Main also said that Northfield was where the concept of the TC was born (Main, 1983, p. 203). Even Lacan, who visited London for five weeks in 1945, and effusively detailed a long conversation he had with Bion and Rickman, described them as “pioneers” of a “revolution”, and talked of Bion undertaking “to organise the situation so as to force the group to become aware of the difficulties of its existence as a group, and then to render it more and more transparent to itself, to the point where each of its members may be able to judge adequately the progress of the whole […]” (Lacan, 1947, p. 17).
Foulkes worked at, and was involved with, both developments at Northfield – the TC and GA, although he left TC work, and was no longer directly involved with in-patient psychotherapy, but concentrated on GA, and the Group Analytic Society.
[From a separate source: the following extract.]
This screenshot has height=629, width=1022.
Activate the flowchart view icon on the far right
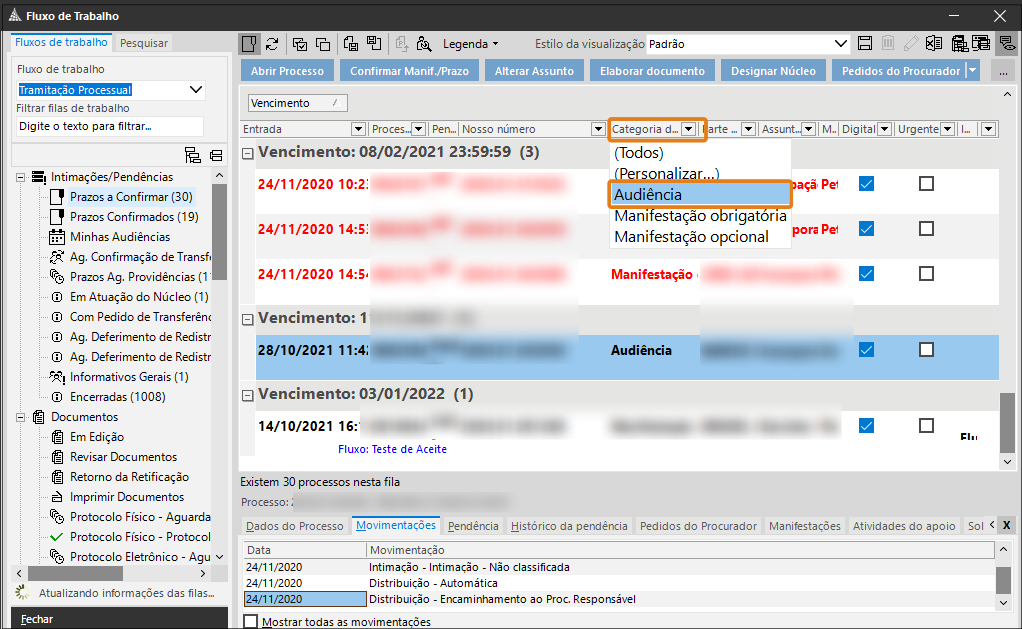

Foulkes acknowledged the links between the TC and GA in many of his writings, and described his development of small group therapy, and of working with the ward as a community, and later the whole hospital (Foulkes, 1983, 1984, 1986, 1990b; Foulkes and Anthony, 1965).
De Maré talked of meeting Foulkes at Northfield in 1944, and stated that Foulkes was “the only person who witnessed the ‘Northfield experiment’ (2nd) throughout, from his instituting it in July 1943 to his demobilisation in December 1945” (De Maré, 1983, p. 218). However, according to De Maré, Foulkes did not become fully aware of the first experiment until Rickman revisited Northfield in 1944 (De Maré, 1983, p. 223). De Maré suggested that Foulkes approached the second experiment in “an entirely different and more circumspect manner”, by regarding the total situation – the whole hospital, and all the hospital staff – as his frame of reference, and Phase B of the second experiment involved, initially, a whole
ward as a community being conducted on small-group lines, and then all wards being conducted along group lines (De Maré, 1983, pp. 223-5).
De Maré concluded that “it was this dialectic duality between relationship and context that constituted the basis for his (Foulkes) success, and particularly the application of what Foulkes called ‘group analytic principles’ to an entire context, which resulted in the ‘large-scale transformation of a whole hospital’ – the first therapeutic community’ as described by Main” (De Maré, 1983, pp. 224, 226; Main, 1946, 1977).
TCs and GA also had common personnel initially – Foulkes, Bridger, De Maré at Northfield – and later, Clark at Fulbourn Hospital, Pines at the Cassel Hospital, Roberts at Ingrebourne Centre, Blake at Kensington and Chelsea Day Centres, Whiteley at Henderson Hospital, Kennard at Littlemore Hospital, Haigh at Winterbourne TC and, more recently, Pearce at Oxford Complex Needs Service (Pines, 1999).
Of these, Whiteley has been the most prominent in linking TCs and GA. However, as Harrison noted, “Some therapeutic communities were inspired by Northfield; but the influence of Maxwell Jones (Mill Hill Hospital, Belmont Hospital, Henderson Hospital and Dingleton Hospital) tended to overshadow the earlier and more complex model” (Harrison, 1999, p. 29). Nevertheless, Hinshelwood observed that “The engagement in a group learning process has become a core feature of therapeutic communities. It is the group activity as much as the learning one which is crucial – although it seems that the group activity has to be of a learning kind” (Hinshelwood, 1999, p. 40).